-- TASK SET --
[a] Rewrite everything from "The siege of" down to "would never come." in the Ocoee massacre text, replacing "barn" with "shed".
[b] Carry the Ocoee massacre text forward with the passage that would come after its last sentence.

The siege of Ocoee claimed numerous African-American victims. Langmaid, an African-American carpenter was beaten and castrated. One mother, named Maggie Genlack, died with her pregnant daughter while hiding in her home, their bodies found partially burned under their home. Roosevelt Barton, an African-American hiding in July Perry's barn, was shot after the mob set fire to the barn and forced him to flee. Hattie Smith was visiting her pregnant sister-in-law in Ocoee when her sister-in-law's home was set on fire. Smith fled, but her sister-in-law's family was killed while they hid and waited for help that would never come.
After the massacre
The African-American residents of southern Ocoee, while not direct victims of the massacre, were later threatened away using the Ocoee Massacre as a pretext. J. H. Hamiter, an African-American woman residing in southern Ocoee suspected that the massacre was planned so that whites could seize prosperous African-American homes for nothing. According to Hamiter, people to the south were coerced with the threat of being shot and burned if they did not “sell out and leave.” About 500 African-Americans in total were driven out of Ocoee, making Ocoee a practically all-white town. White citizens would later have to harvest the citrus crop in Ocoee themselves due to the lack of African-American labor.
July Perry's body was found “riddled with bullets” and swinging on a telephone post by the highway. His body was left near a sign reading, “This is what we do to niggers that vote.” A local photographer was selling photos of Perry for 25 cents each; several stores placed the photo on exhibition by their windows. The men who killed Perry were not arrested. Perry's wife, Estelle Perry, and their daughter were wounded during the battle at Perry's home, but survived. The authorities sent them to Tampa for treatment and “to avoid further disturbance.”

-- RECORDED INFORMATION --
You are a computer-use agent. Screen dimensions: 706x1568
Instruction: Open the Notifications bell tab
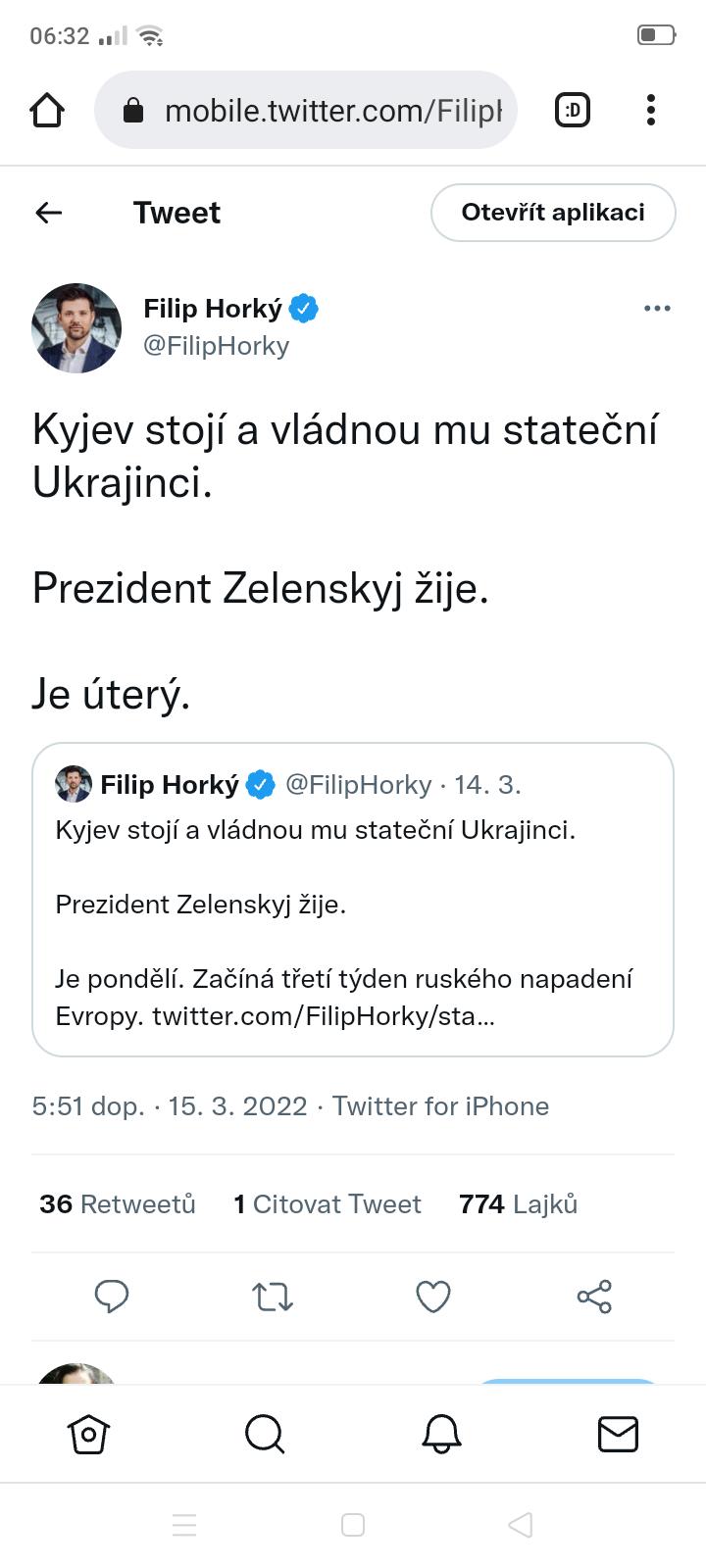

-- WRITTEN ANSWERS --
[a]
The siege of Ocoee claimed numerous African-American victims. Langmaid, an African-American carpenter was beaten and castrated. One mother, named Maggie Genlack, died with her pregnant daughter while hiding in her home, their bodies found partially burned under their home. Roosevelt Barton, an African-American hiding in July Perry's shed, was shot after the mob set fire to the shed and forced him to flee. Hattie Smith was visiting her pregnant sister-in-law in Ocoee when her sister-in-law's home was set on fire. Smith fled, but her sister-in-law's family was killed while they hid and waited for help that would never come.

[b]
Walter White arrived in Orange County a few days after the event, undercover as a white northerner interested in buying orange grove property in Orange County. He found that the whites there were “still giddy with victory.” While talking to a local real estate agent and a taxi cab driver, White learned that about 56 African-Americans were killed in the massacre. The exact number could never be determined because some of the victims had been burned to death. He also learned that the massacre may have been precipitated by the white community's jealousy of the prosperous African-American landowners, including Mose Norman and July Perry.
- Go Ahead On, Ocoee – A Narrative Documentary Film by Bianca White & Sandra Krasa
- Ortiz, Paul (May 14, 2012). Ocoee, Florida: Remembering the single bloodiest day in modern U.S. political history, The Institute for Southern Studies. Retrieved on April 26, 2013.
- Ortiz 2006, p. 215.
- Ortiz 2006, p. 214.
- Ortiz 2006, p. 220.
- Hurston, The Ocoee Riot, p. 1.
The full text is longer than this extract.